__The exercise__:
Reproduce every entry below in full, requests included, and shift each coordinate in the answers by adding 7 to it. Leave the pictures out.

* * *

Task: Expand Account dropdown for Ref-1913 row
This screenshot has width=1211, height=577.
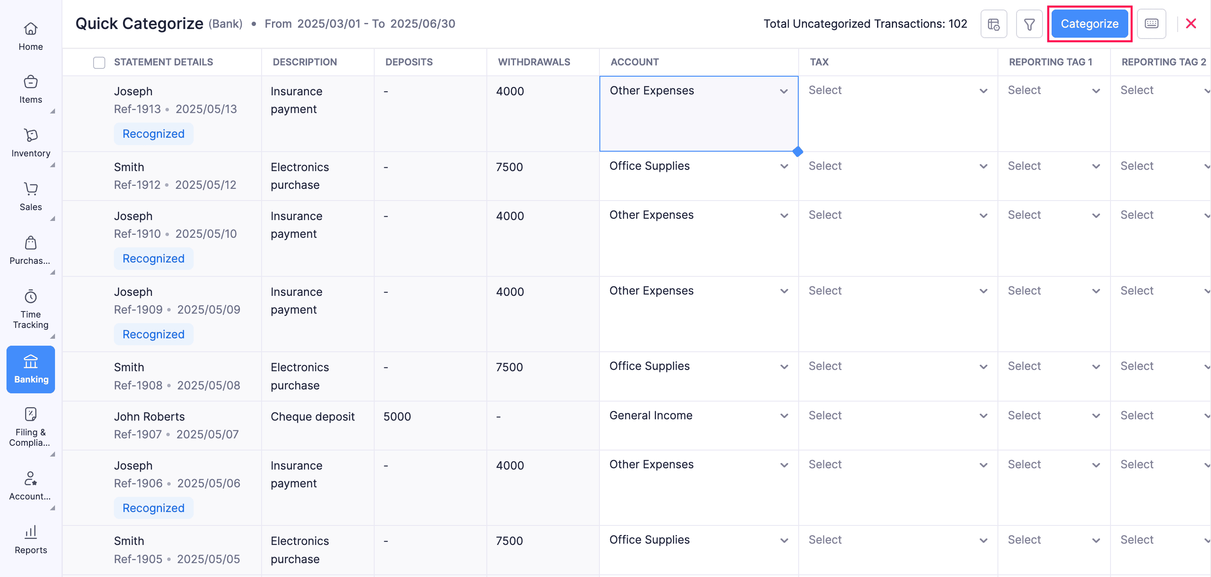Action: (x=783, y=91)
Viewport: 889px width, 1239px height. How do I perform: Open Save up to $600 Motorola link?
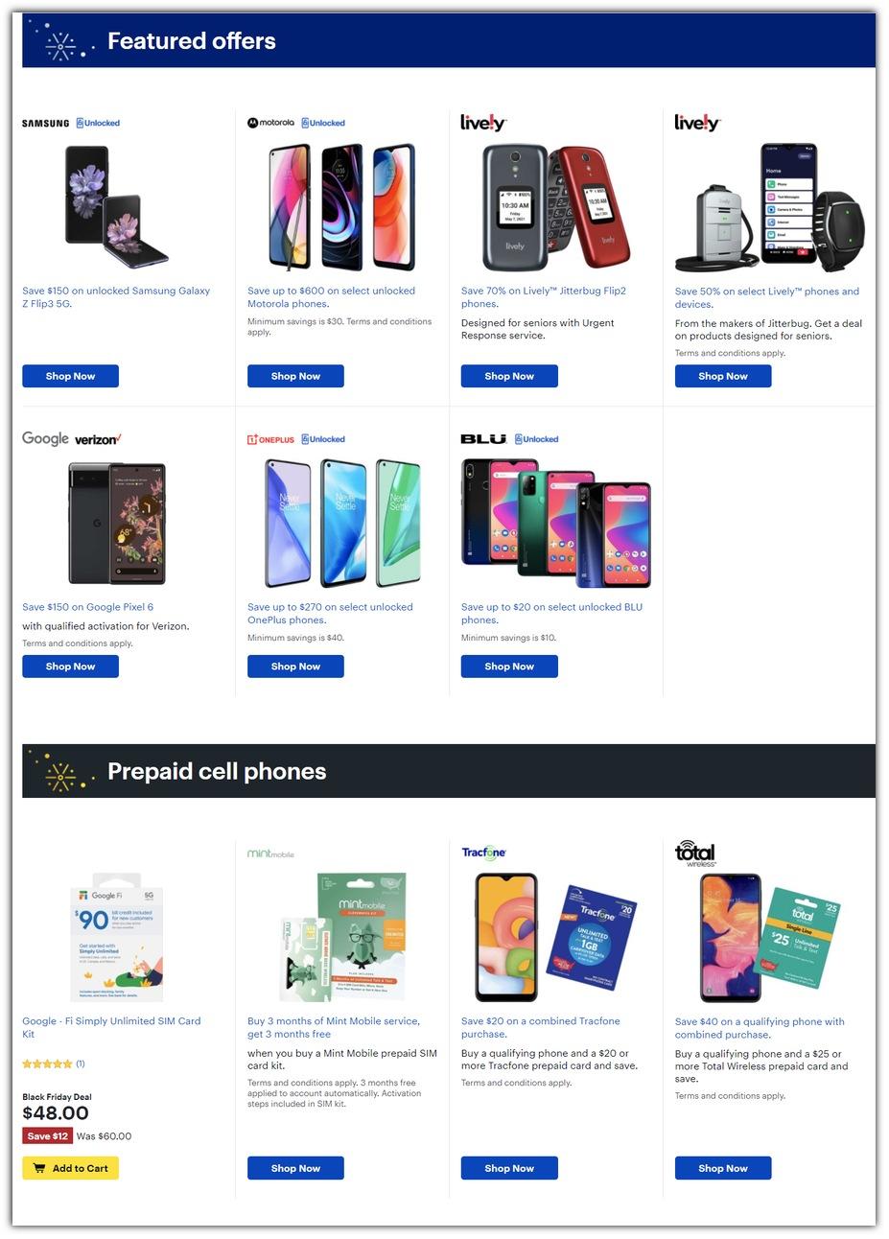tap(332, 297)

* * *

__Answer below__:
Task: Expand Account dropdown for Ref-1913 row
This screenshot has width=1211, height=577.
Action: (x=790, y=98)
Viewport: 889px width, 1239px height. How do I perform: Open Save up to $600 Motorola link?
tap(339, 304)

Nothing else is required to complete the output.